Como había curado a muchos, todos los que sufrían de algo se le echaban encima para tocarlo.
Los espíritus inmundos, cuando lo veían, se postraban ante él y gritaban:
«Tú eres el Hijo de Dios».
Pero él les prohibía severamente que lo diesen a conocer.


Comentario

«Tú eres el Hijo de Dios»
No es extraño que los espíritus inmundos sean los primeros en reconocer la persona divina de Cristo. Porque el bien, y Dios lo es en grado supremo, se ve mucho más nítido desde la orilla del mal.

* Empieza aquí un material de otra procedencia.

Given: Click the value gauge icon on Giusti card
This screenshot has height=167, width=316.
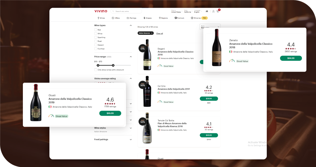Looking at the screenshot, I should tap(51, 116).
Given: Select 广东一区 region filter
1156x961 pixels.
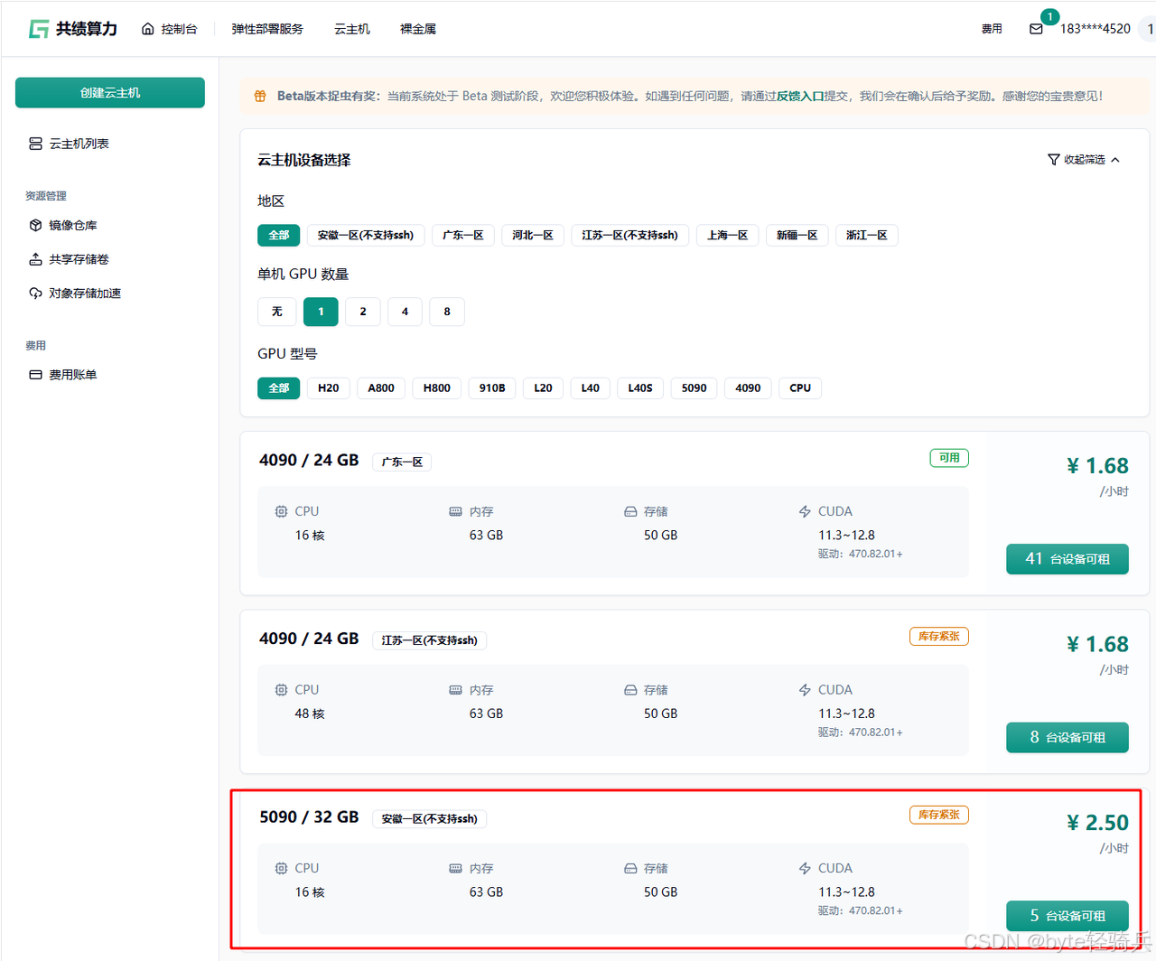Looking at the screenshot, I should [463, 236].
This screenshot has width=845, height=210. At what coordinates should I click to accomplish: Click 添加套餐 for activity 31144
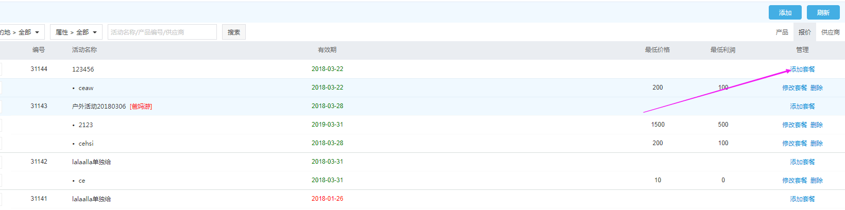(x=802, y=69)
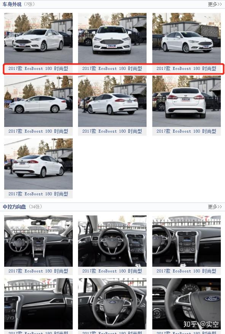Open Ford logo steering wheel button photo
Image resolution: width=225 pixels, height=334 pixels.
click(x=187, y=304)
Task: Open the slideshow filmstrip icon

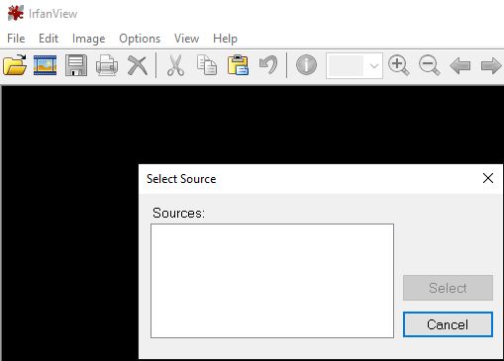Action: (46, 65)
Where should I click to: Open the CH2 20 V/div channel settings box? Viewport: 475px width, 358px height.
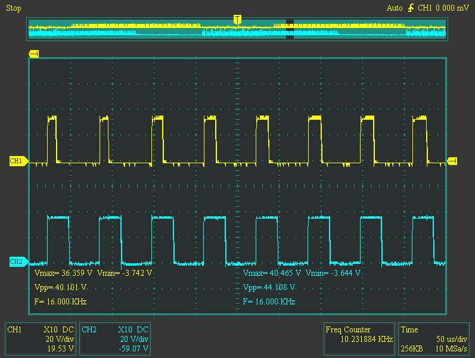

Por eso, un buen número de la muchedumbre que seguía a Jesús de Nazaret por la orilla del mar de Galilea no veía en el Señor más que a alguien que podía remediarles su problema, fuera del tipo que fuera. Un solucionador, vamos. La radicalidad la aportan los espíritus inmundos precisamente porque se dan cuenta de que Jesús no viene a contemporizar con ellos sino a darles batalla sin cuartel. De ahí su confesión no de fe, sino de temor. Haríamos bien en preguntarnos cuál es nuestra actitud ante Jesucristo: si se parece a la de los demonios que le plantan cara justo después de reconocer su divinidad o tal vez la de ese gentío milagrero que va en pos de quien le pueda reportar un beneficio. La tercera vía es la de quienes proclaman con los labios «Tú eres el Hijo de Dios» y lo confiesan en el interior del corazón.